Frigga: Behind us too but not so calmly. I think she would like to give them a shakedown if she could.


----------



## GSDOwner2008 (Jan 19, 2008)

Apollo is at the door with us. He'll bark a few times, and if we're letting the person at our door in, then we say "Greet" which for him is basically a calm sit stay. It's still a work in progress though. Zeus is usually somewhere else, he's not bothered by the doorbell yet, and I don't think I have heard him bark yet.


----------



## KCandMace (Apr 8, 2008)

Today when I had company come over they all came trotting down the stairs to see who it was but didn't bark. Then they just stood in the way so that they could all get pet.


----------



## JenM66 (Jul 28, 2005)

Usually squealing with delight that someone has come to visit HER, crawling ever so slowing while in her platz, closer and closer to the door.


----------



## Chris Wild (Dec 14, 2001)

Barking their bloody heads off from the second the doorbell rings until we get to the door. Then standing right there at the door with us when we open it so they can see who it is as soon as we open the door.


----------



## Liesje (Mar 4, 2007)

Depends on the door. If people come in the back, they bark. Once the person opens the slider, Kenya backs away and just sits down, Coke moves in for some lovins. If someone rings the front door bell, they bark, but there's a gate so they can't get in the front room. They stop barking as soon as the door opens and wait at the gate.


----------



## Sean Rescue Mom (Jan 24, 2004)

> Originally Posted By: Chris WildBarking their bloody heads off from the second the doorbell rings until we get to the door. Then standing right there at the door with us when we open it so they can see who it is as soon as we open the door.

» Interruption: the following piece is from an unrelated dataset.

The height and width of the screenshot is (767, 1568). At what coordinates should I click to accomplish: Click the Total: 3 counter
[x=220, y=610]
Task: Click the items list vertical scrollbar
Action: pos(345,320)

I couldn't have said it better, this is exactly what Sean does when someone comes to the door. His favorite is the mailman.


----------



## lcht2 (Jan 8, 2008)

tyson's usually the first one to the door..he's so quick!! another funny thing is we have a doorbell but nobody usually comes to the front door and nobody ever rings it. if he hears a doorbell from the tv he will bark haha


----------



## Wolfie (Jan 20, 2006)

Yukon usually makes it to the door before the person even has time to ring the bell.

He will bark until I open the door and then he starts running around them and the house like he's saying, "You're here! It's about time, I was just getting all my toys out to play. Wanna join?!!"


----------



## sklippstein (Apr 10, 2008)

I can picture that!!!


Lola usually beats me to the door then she is told to either WAIT or STAY, neither of which she seems to obey longer than the 2 second rule..(oh yeah, I keep telling her that's when food drops to the floor NOT when I give a command!!!) Then she gleefully bolts out the door to attack the guest with kisses and a "do you want to play ball with me?!!". OY


----------



## sklippstein (Apr 10, 2008)

as my 8 year old would say.....good eye Yukon, good eye!!


----------



## shilohsmom (Jul 14, 2003)

Oh my....I'm the odd one out on this one-I have a six foot gate thats closed on the inside. On the gate I have signs telling people basically to 'keep out'. They do. I don't have company unless I know someones comming and then I plan for it in which case my dogs are by my side.


----------



## sleachy (Aug 10, 2001)

...standing silently beside me. People don't know there is a GSD behind the door until it's too late! If she gets the "holy crap" response, Tooz stays at my side. If she gets the "hi puppy" response, she starts to wiggle.


----------



## Shandril2 (Nov 26, 2003)

He paces & whines in back of us trying to nose his way to the door.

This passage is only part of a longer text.